Your instructions - Print, exactly as written, the line in the entries below that contains "How do I perform: Add" and every line after it up to and including the last. Omit pictures.

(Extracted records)
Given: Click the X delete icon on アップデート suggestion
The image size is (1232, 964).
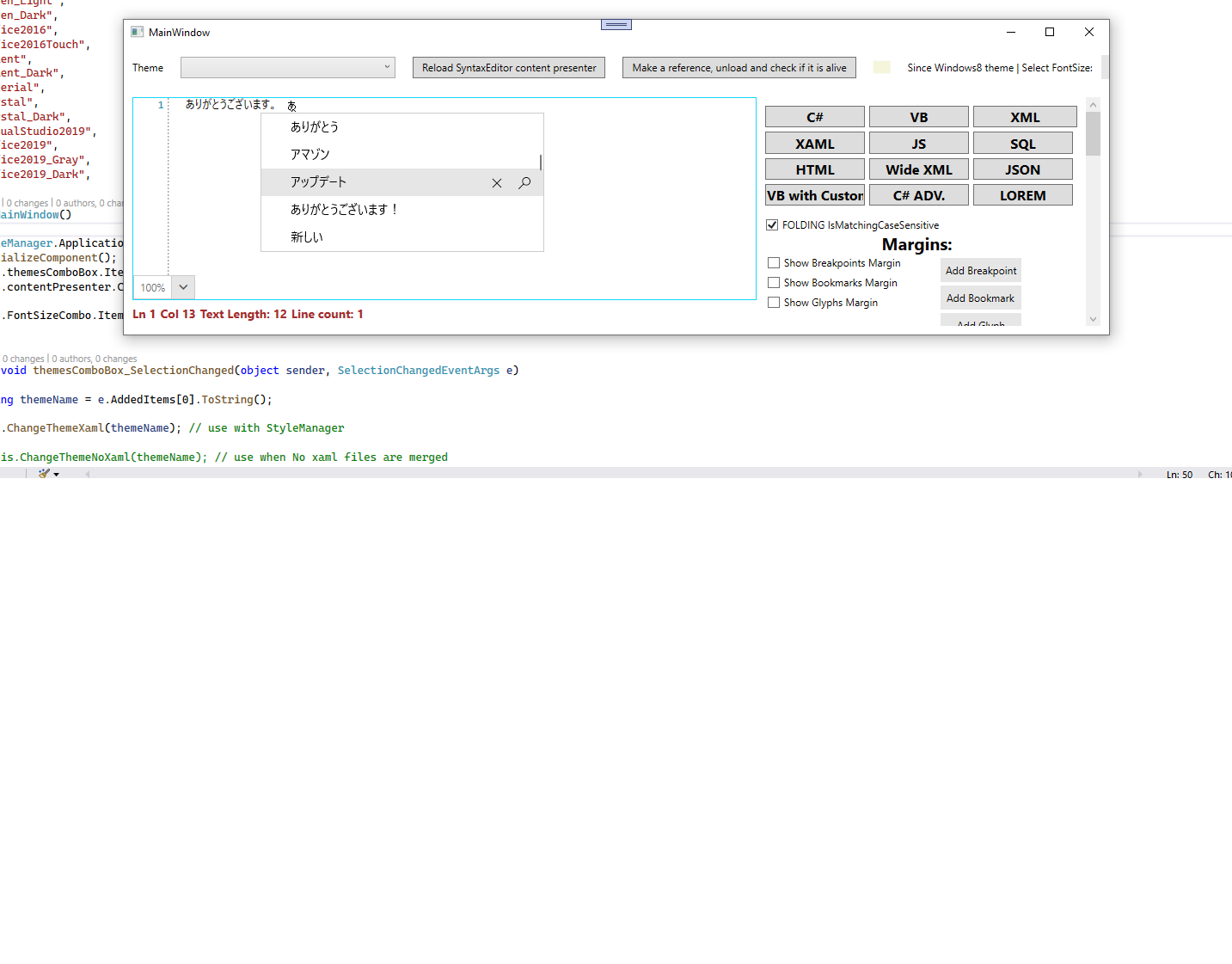Looking at the screenshot, I should pyautogui.click(x=497, y=182).
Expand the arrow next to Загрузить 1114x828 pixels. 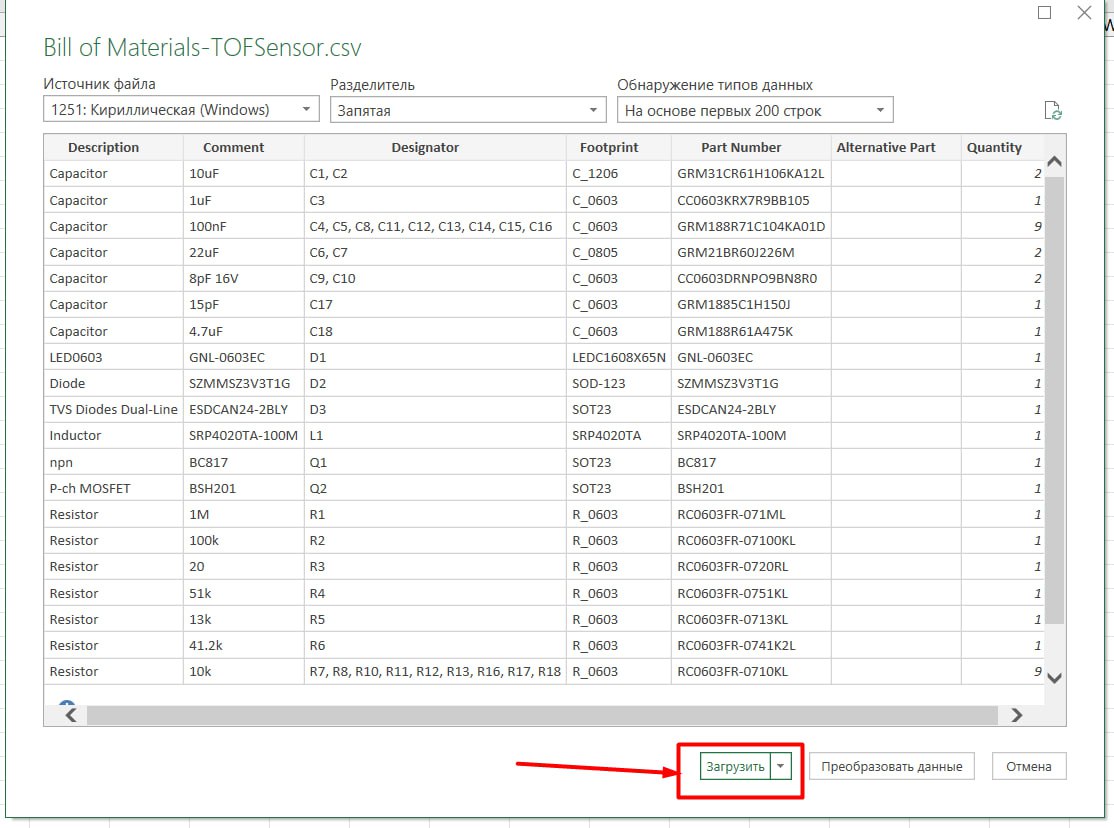(x=782, y=767)
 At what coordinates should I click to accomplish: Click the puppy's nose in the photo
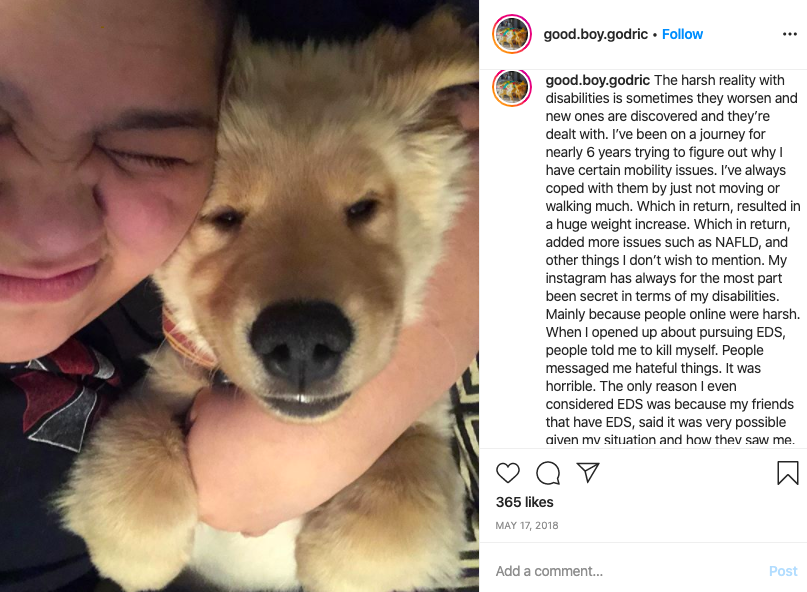pyautogui.click(x=300, y=342)
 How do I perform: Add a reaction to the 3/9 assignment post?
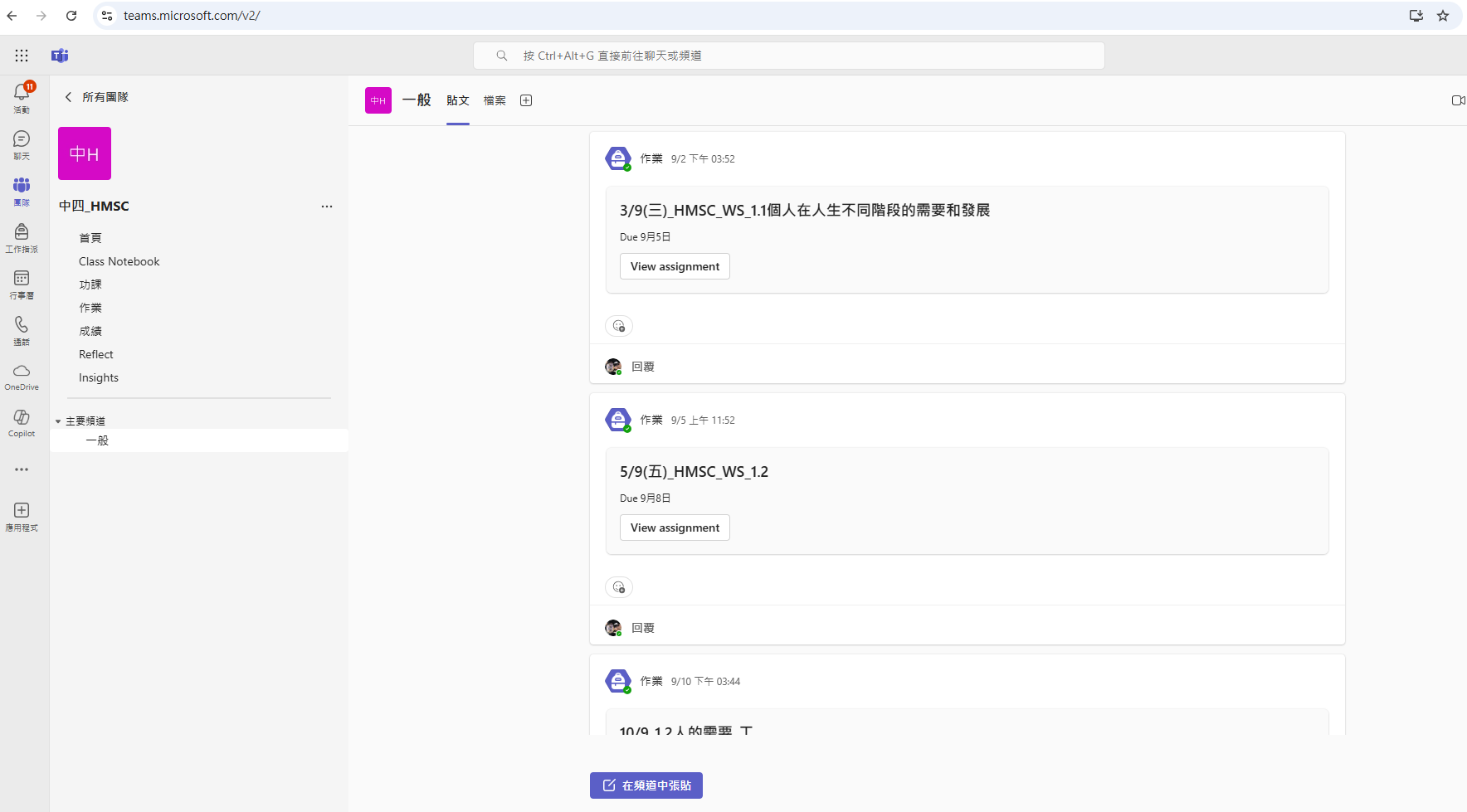619,326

Result for this task -
 How do I perform: Add a reaction to the 3/9 assignment post?
619,326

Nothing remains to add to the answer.